> RECORD SET:
* * * * *
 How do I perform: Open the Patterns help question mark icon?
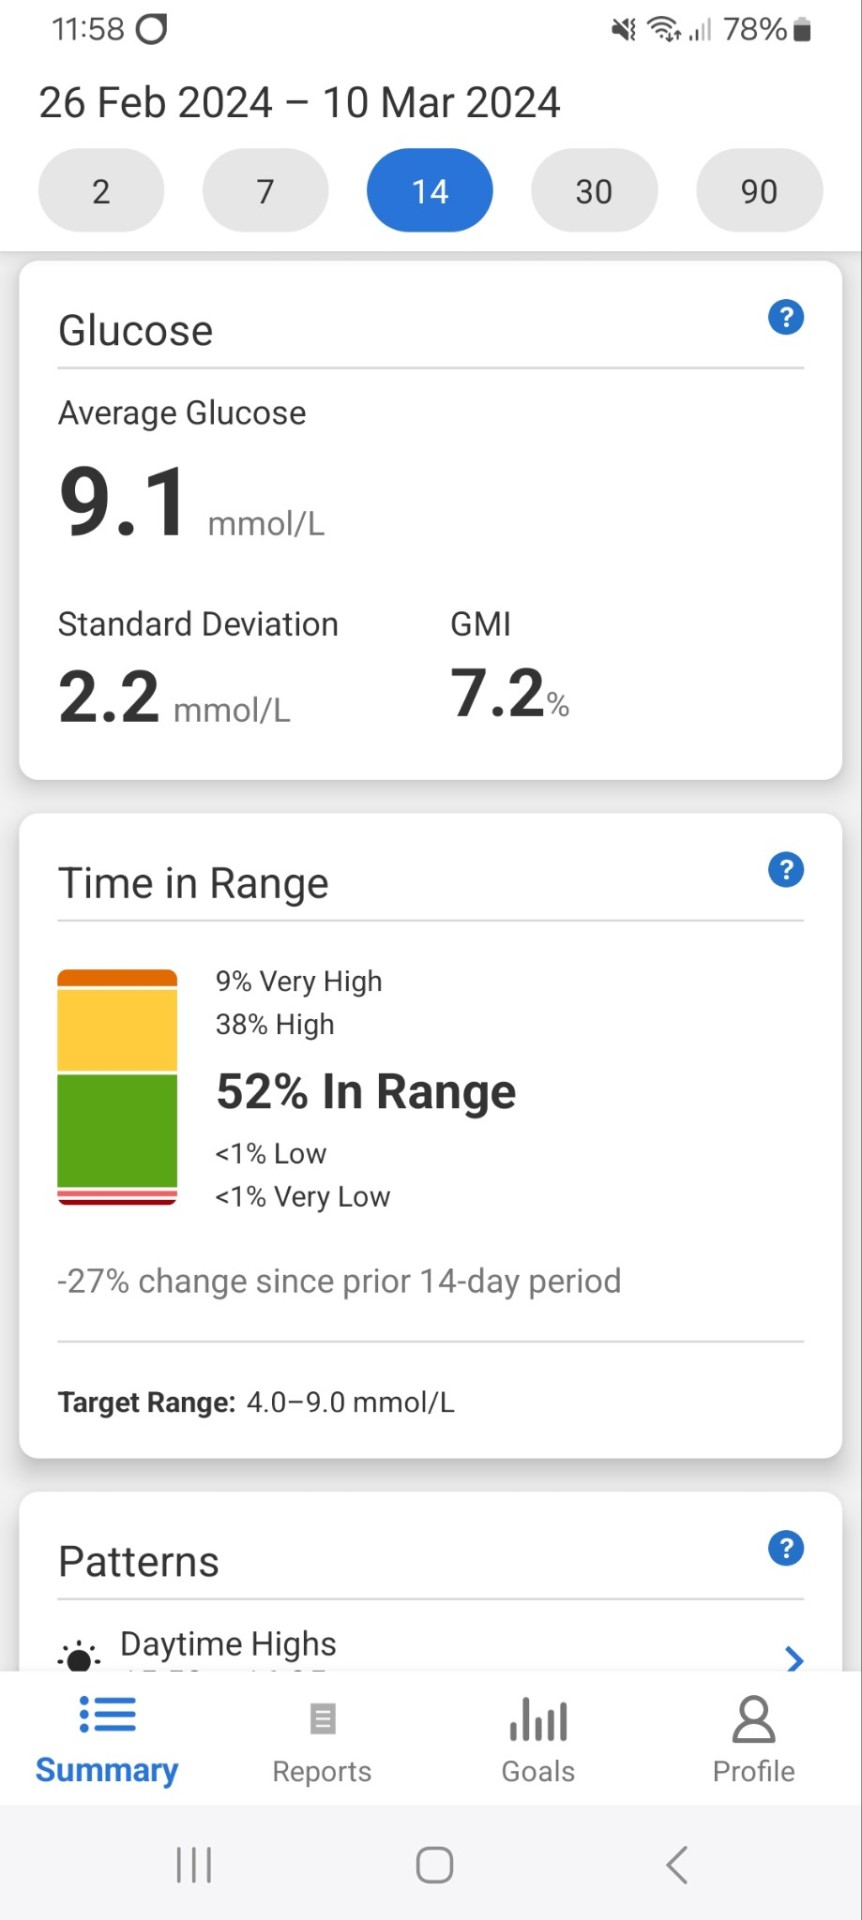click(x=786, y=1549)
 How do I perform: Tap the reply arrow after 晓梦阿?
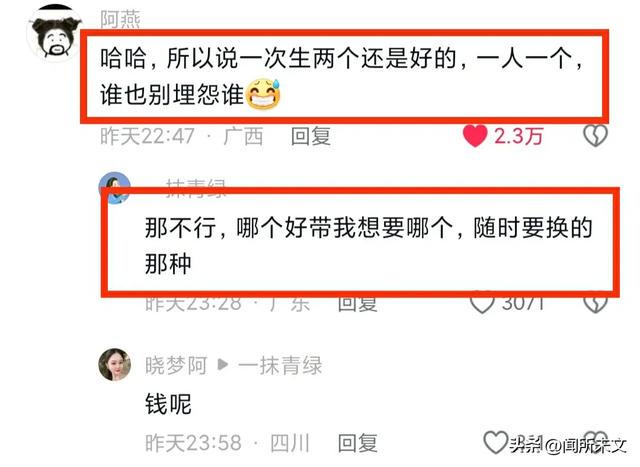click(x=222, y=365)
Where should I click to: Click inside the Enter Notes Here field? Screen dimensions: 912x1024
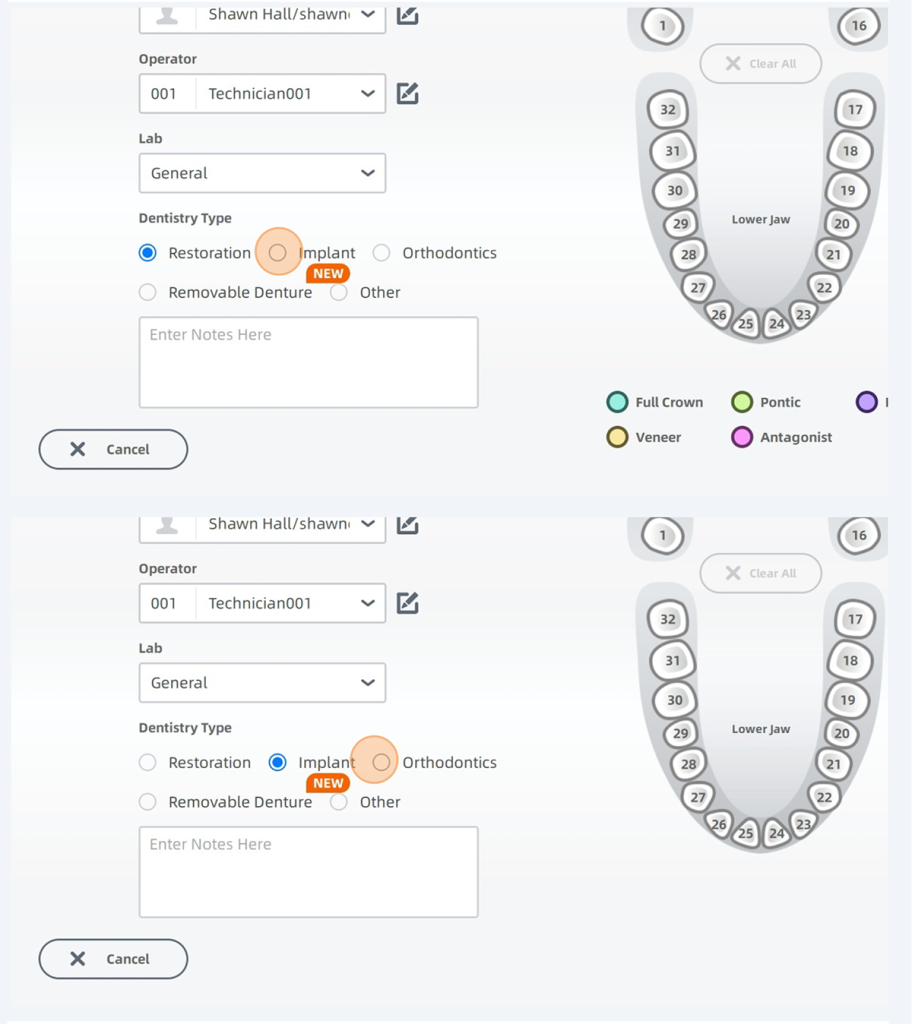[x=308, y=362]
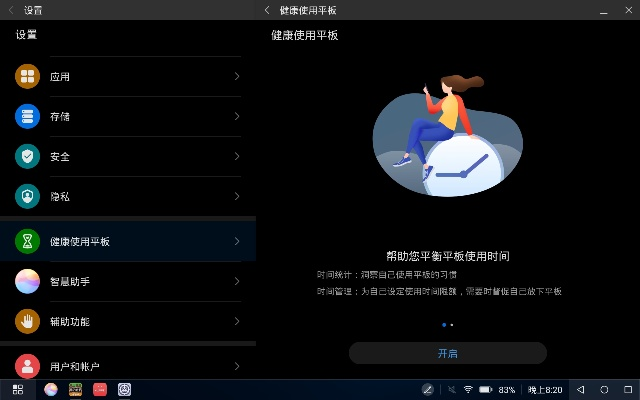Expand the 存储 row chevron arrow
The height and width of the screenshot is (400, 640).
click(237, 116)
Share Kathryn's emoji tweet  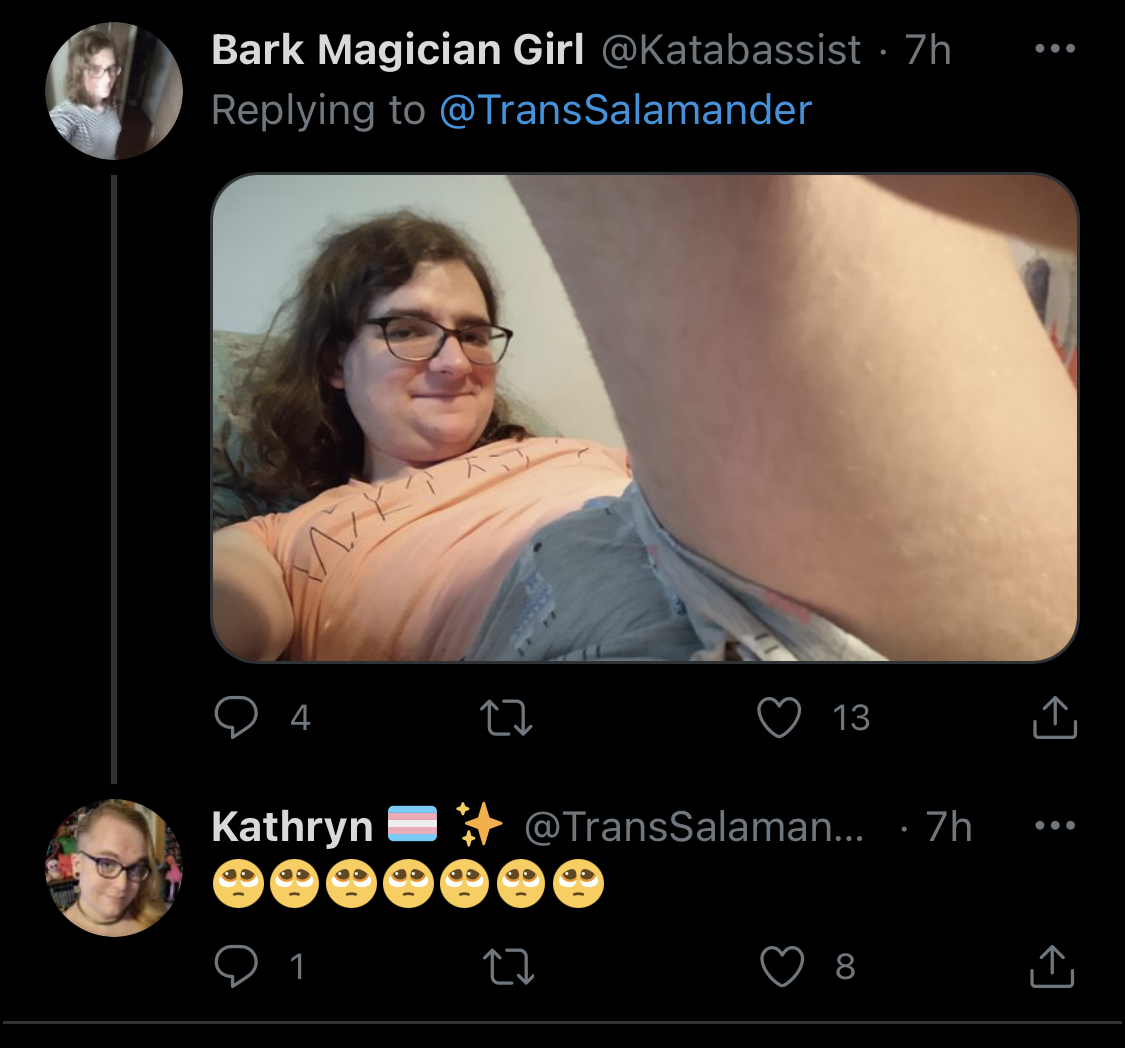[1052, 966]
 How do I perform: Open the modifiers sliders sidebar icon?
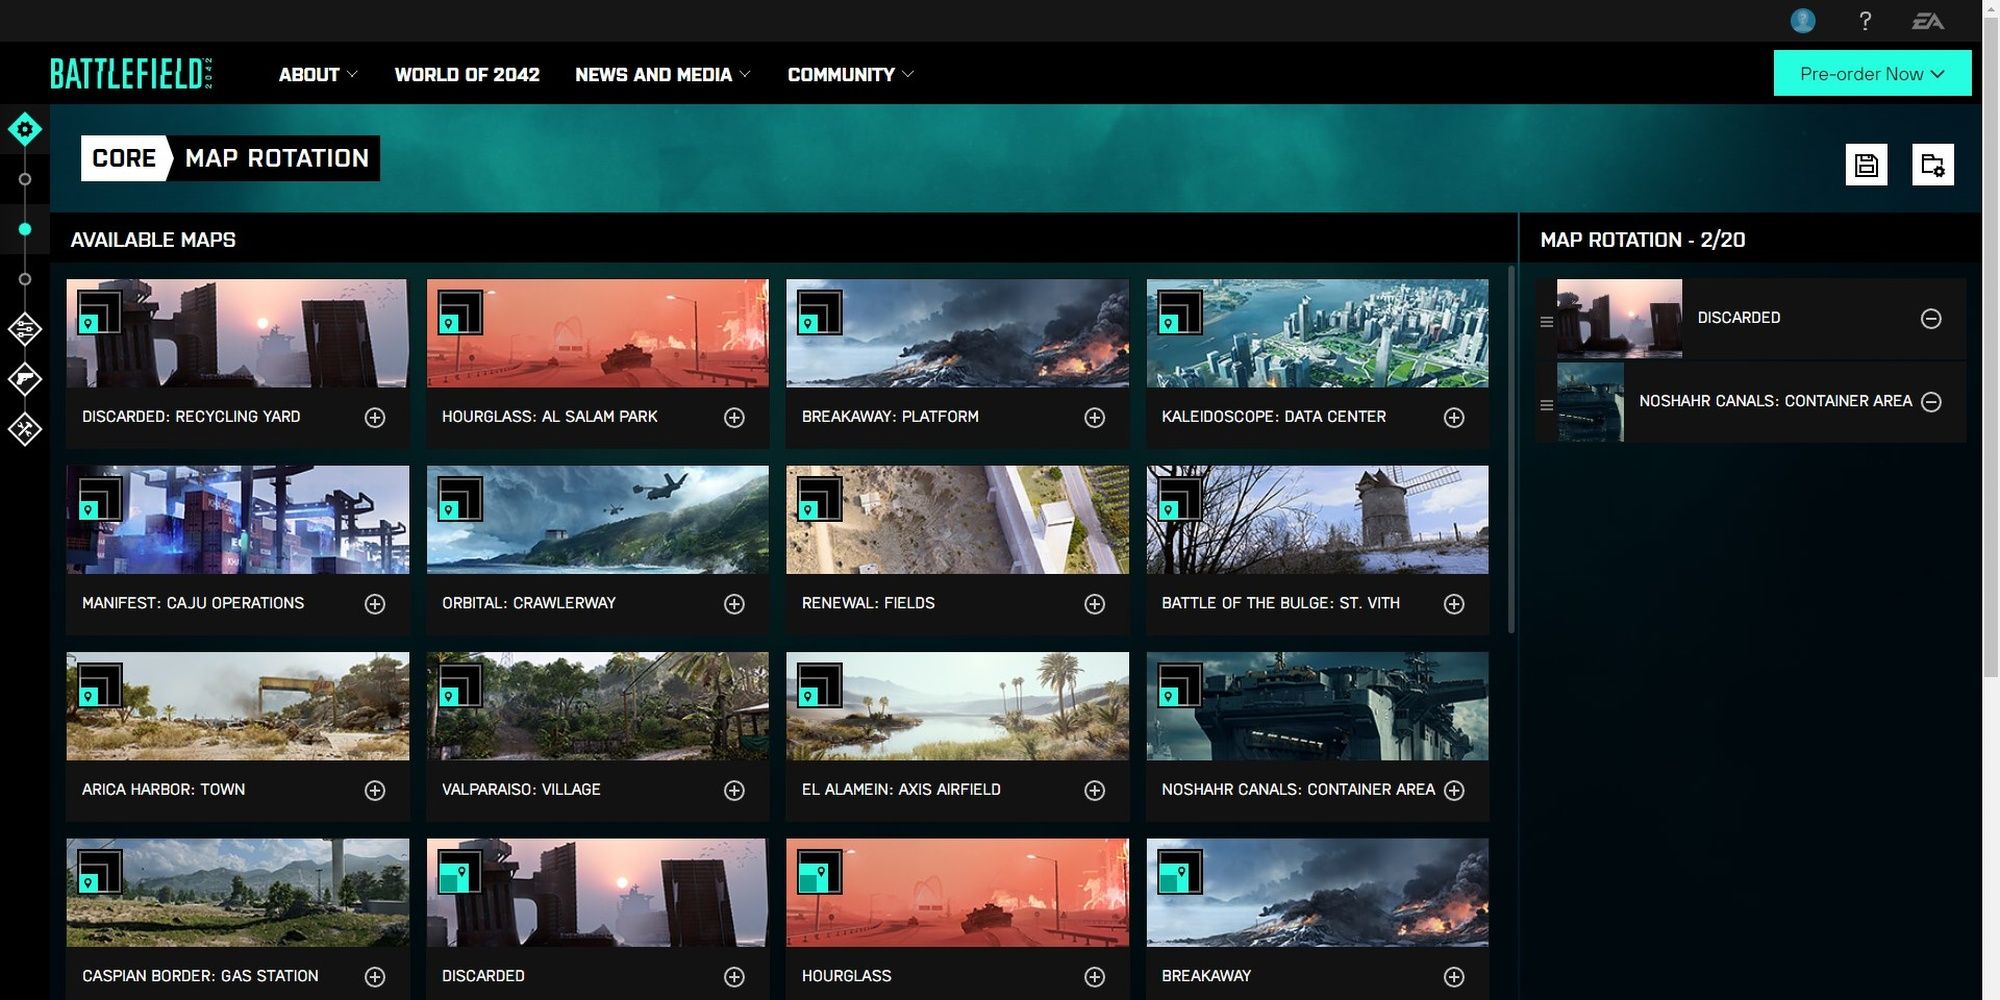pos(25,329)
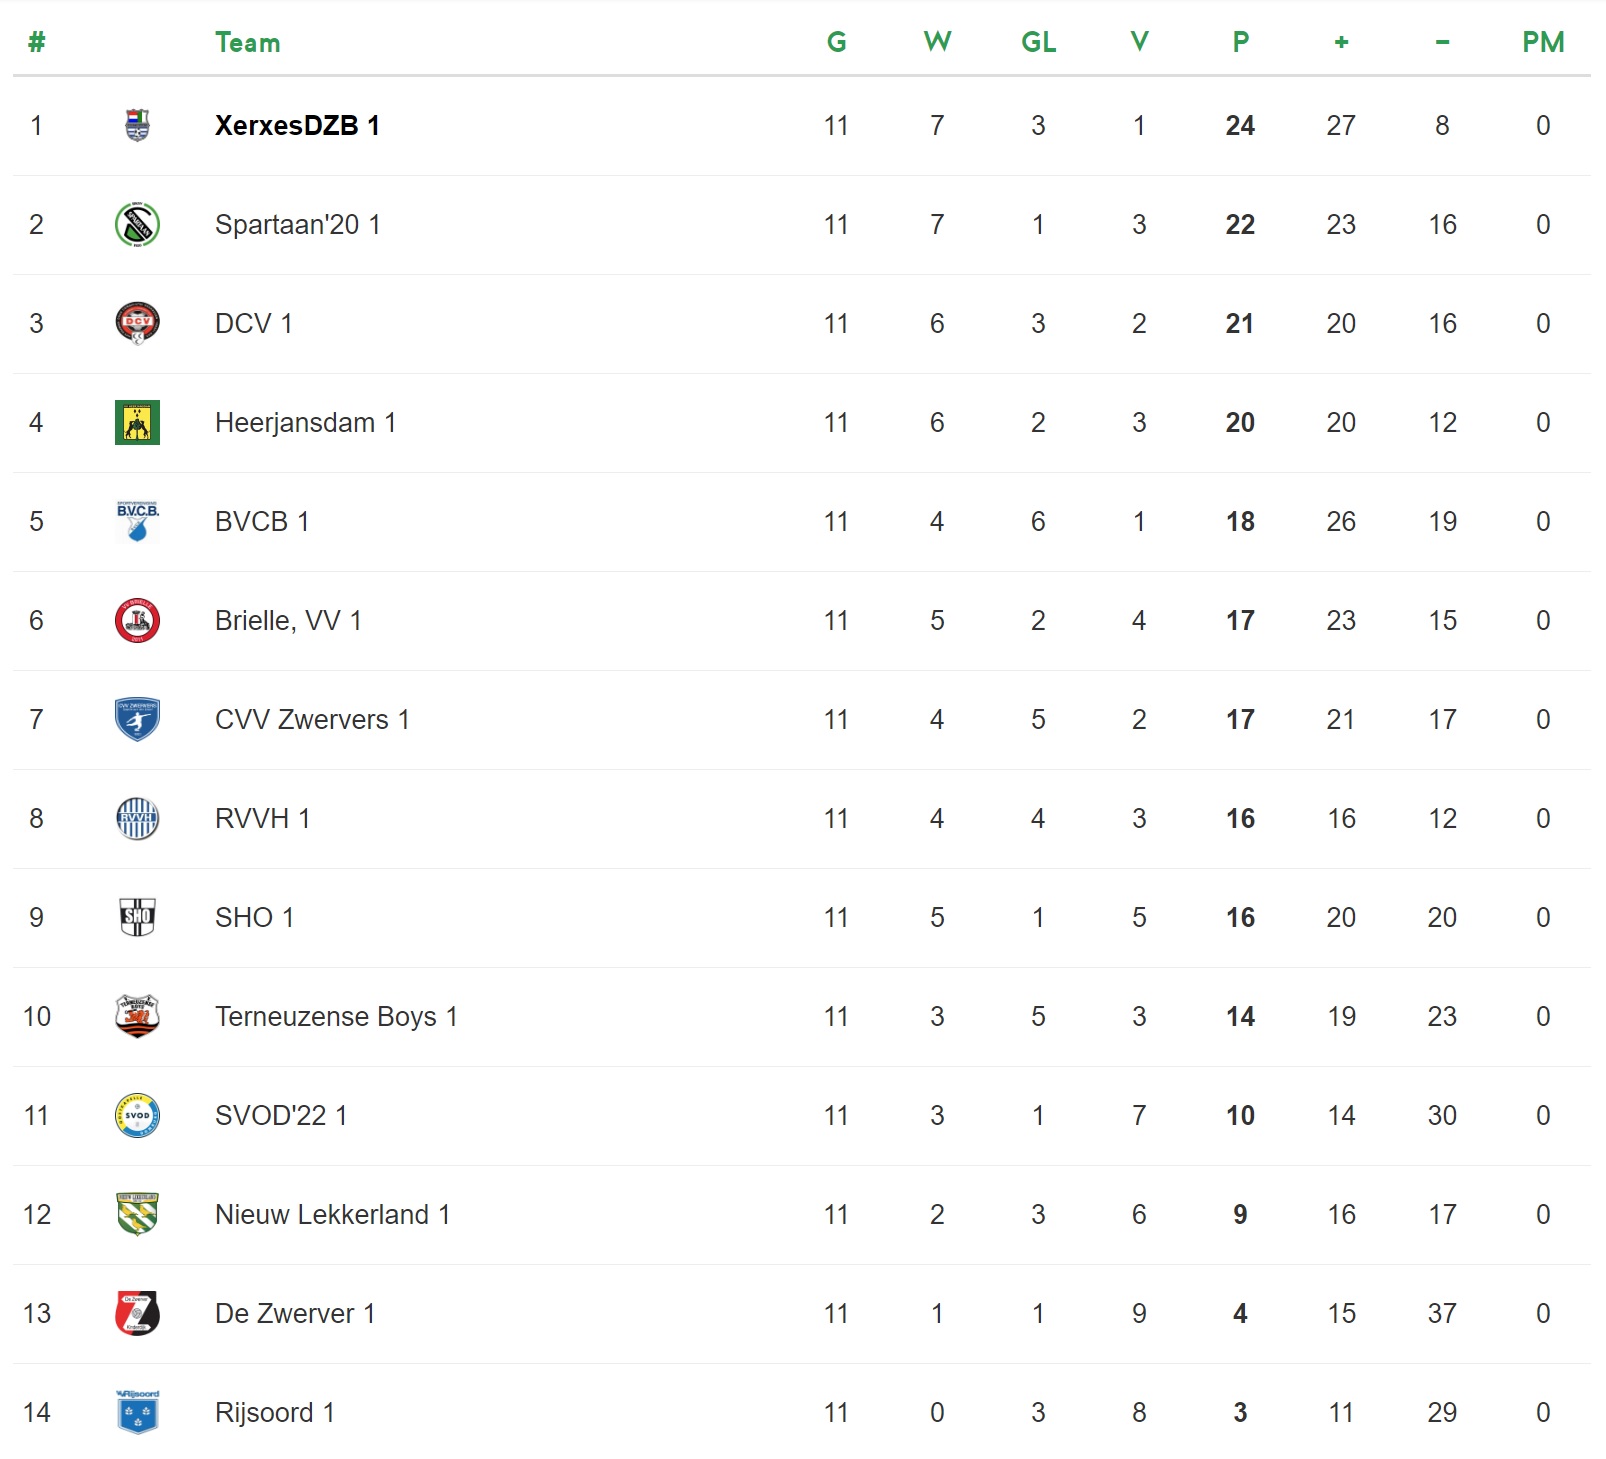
* * * * *
> ABOUT THIS EXERCISE: For this exercise, the lines from the one containing "How do I perform: Open the modifiers" through the last line of the entries above are to be output exactly, both included, and pictures are skipped.

> REPLY:
 How do I perform: Open the modifiers sliders sidebar icon?
pos(25,329)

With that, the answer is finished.